* EXTRACT PROVIDED

Did you read this great post by the Interpreter Diaries? It sent me right down memory lane. I will share some secrets with you from my early days as a budding interpreter, and follow the four stages of learning that Interpreter Diaries uses so wisely.
1. Unconscious Incompetence
I hope you understand that I’m really sharing a confidence here, so don’t tell anyone. The first time I actually saw simultaneous interpreting live was when a friend’s husband was kind enough to show me his job. I had been curious of course, that’s how he ended up telling me that I could visit him one day at his work. There was a dummy booth (i.e. a silent booth, one that the delegates cannot tune into) in the meeting and the head of the team agreed that I could sit there and try for myself. And did I try! I was so good at this, actually I didn’t find it very hard to interpret from English into Swedish or into French or from French into English or anything really! Piece of cake! I am embarrassed to this day that I even told my friend’s husband that it wasn’t difficult at all, not even into foreign languages. He’d probably heard about the four stages of learning, because he never held that against me, instead he encouraged me to go into interpreting school, which I did.

* Dataset entries
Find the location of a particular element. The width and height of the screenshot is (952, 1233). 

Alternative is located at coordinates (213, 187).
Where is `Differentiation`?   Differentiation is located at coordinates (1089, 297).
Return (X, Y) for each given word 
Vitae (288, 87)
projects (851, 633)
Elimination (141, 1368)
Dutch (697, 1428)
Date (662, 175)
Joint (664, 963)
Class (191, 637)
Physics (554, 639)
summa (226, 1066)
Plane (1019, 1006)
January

* GOALS
1: Name every language that the post on learning to interpret mentions.
2: Resume the post on learning to interpret from the point where it stops.

* FINAL RESULTS
1: English, Swedish, French

2:
2. Conscious Incompetence
And I surely hit the wall – with a supersonic bang! It’s like one of my students recently told me: “Now I know exactly what interpreting is and why I cannot do it”. It taught me a lot of humility too. In the beginning I struggled to understand what it was I was expected to do. I was a very eager learner, but I had some difficulty understanding exactly what I was expected to learn though. I mean, of course I understood learning symbols for note taking or doing consecutive exercises. But what was all this about “gist” and “sense” and how did you actually know that you had transferred that “meaning”, and why were my teachers never satisfied. Today, I see the same confusion in my students’ eyes, and I begin to understand exactly how difficult it is to teach it too, not just to learn it. (By the way I LOVE the fact that English has one word for teach and one word for learn.) . For me it was somewhere between the end of interpreting school and the first years of experience that I went from the feeling of constant incompetence to some competence.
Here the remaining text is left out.